The cinema was refurbished in 1989 with a makeover cost around if memory severs me right £5 million pounds,:blink: 

You can clearly see the money was well spent and put to very good use in the refurbishments.










While waiting to getting seated in the Empire's plush red rocker chairs and be surrounded with the delights of Dolby Stereo Digital dts SDDS and THX, relax with a drink at the bar. 










This view shows "The Bodyguard" which was played at the Empire back in 1992 thou the Empire normally shows "Paramount and Universal" films the Empire took it on to show the "The Bodyguard" as the former "Warner West End" cinema was been refurbished herself at a grand cost around £20 million there about. 










A different angle hear shows the doors to Empire screen #1 were getting closer now we are!










WOW!!! I told you, this was voted the number cinema event in the world around the late 1980s not sure if she still holds that status, but in my view this is one hell of impressive cinema, the first time I saw a film hear was "Indiana Jones and the last Crusade" 70mm six-track Dolby Stereo SR with Split-Surrounds via the Lucasfilm THX Sound System. 

The force of high power sound via some 20 JBL 4675-A 15inc bass mid arranged in the five screen array five horns placed above the bass cabs for the mid high frequencies for Dolby formats 42 and 43 / 70mm six-track, some 8 JBL 4645 these subs go below the most lowest of rumbling of soundtracks. 

Note the surrounds JBL 8330 can be seen though not clearly as they blend in very well into the auditoriums design, look carefully.










The dimming of the auditoriums lights gives it a different view, note above the screen the stars these twinkle back a throw, it is said upon the premiere of "Forrest Gump" back in 1994 they where put to startling use as "Alan Silvestri" opening score with that gentleness in the music really gave the film a smashing impact. 










This side view of the Empire auditorium, note the plumb plushest red rocker chairs. 

It's also said that "James Cameron" raved about the cinemas sound system upon the premiere of "Titanic" 1997 where it played exclusively in dts 70mm THX Sound System, as the best he's ever heard. 

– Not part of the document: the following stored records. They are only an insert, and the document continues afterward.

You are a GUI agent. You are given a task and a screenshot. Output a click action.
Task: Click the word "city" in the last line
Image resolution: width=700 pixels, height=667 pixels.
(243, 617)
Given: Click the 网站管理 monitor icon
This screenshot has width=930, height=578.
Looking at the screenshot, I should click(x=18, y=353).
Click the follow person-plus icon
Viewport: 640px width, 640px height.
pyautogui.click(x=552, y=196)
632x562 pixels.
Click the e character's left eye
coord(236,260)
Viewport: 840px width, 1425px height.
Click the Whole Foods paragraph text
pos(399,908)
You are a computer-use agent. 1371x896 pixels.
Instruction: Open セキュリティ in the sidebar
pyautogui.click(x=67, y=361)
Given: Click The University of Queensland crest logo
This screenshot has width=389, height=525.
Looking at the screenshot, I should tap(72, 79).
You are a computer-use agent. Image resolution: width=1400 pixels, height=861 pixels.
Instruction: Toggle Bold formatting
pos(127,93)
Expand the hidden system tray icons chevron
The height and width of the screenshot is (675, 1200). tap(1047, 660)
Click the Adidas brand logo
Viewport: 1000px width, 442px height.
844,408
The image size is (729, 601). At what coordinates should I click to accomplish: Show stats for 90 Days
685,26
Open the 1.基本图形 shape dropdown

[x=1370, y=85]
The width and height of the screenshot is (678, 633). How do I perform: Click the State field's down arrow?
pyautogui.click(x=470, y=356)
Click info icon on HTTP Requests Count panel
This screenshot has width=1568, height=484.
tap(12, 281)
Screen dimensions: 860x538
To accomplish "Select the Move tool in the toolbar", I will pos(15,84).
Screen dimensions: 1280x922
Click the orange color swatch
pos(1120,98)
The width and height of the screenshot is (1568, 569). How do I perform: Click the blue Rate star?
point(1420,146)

Aspect ratio set on the screen to, W/S 1.85:1 though I've only seen one film at the Empire in W/S which was "Alive" Dolby Stereo Digital THX, the rest in Scope 2.35:1 and a handful of Star Trek films like the Star Trek day on Sunday 8th October 1989 all five films presented in 70mm Six-Track Dolby Stereo THX sound, except Star Trek the Motion Picture which was shown in Scope 2.35:1 Dolby Stereo A type.


----------



## Guest

This view showing a closer look of the red rockers, with the back part and the bottom part all movable for a rocking film show, and you them in this cinema, because when Indiana Jones throws a punch it will knock back into the chair LOL it's that good a film when I saw it there on September 13th 1989 Wednesday, and at £6.00 quid. 










Upon my third attendance to the Empire Leicester Square, when I was working as a projectionist for UCI cinemas in Dorset 10 screen multiplex Tower Park, I met, Ilker Sherif' chief projectionists of the Empire back then, his now moved onwards but there's still someone there to run the shows to spectacular event levels. 

Ilker' was kind to show me the booth which I must say is the heart of the machine, note the Philips DP 70 dual projectors 35 & 70mm capabilities these projectors won an academy award for technical excellence. 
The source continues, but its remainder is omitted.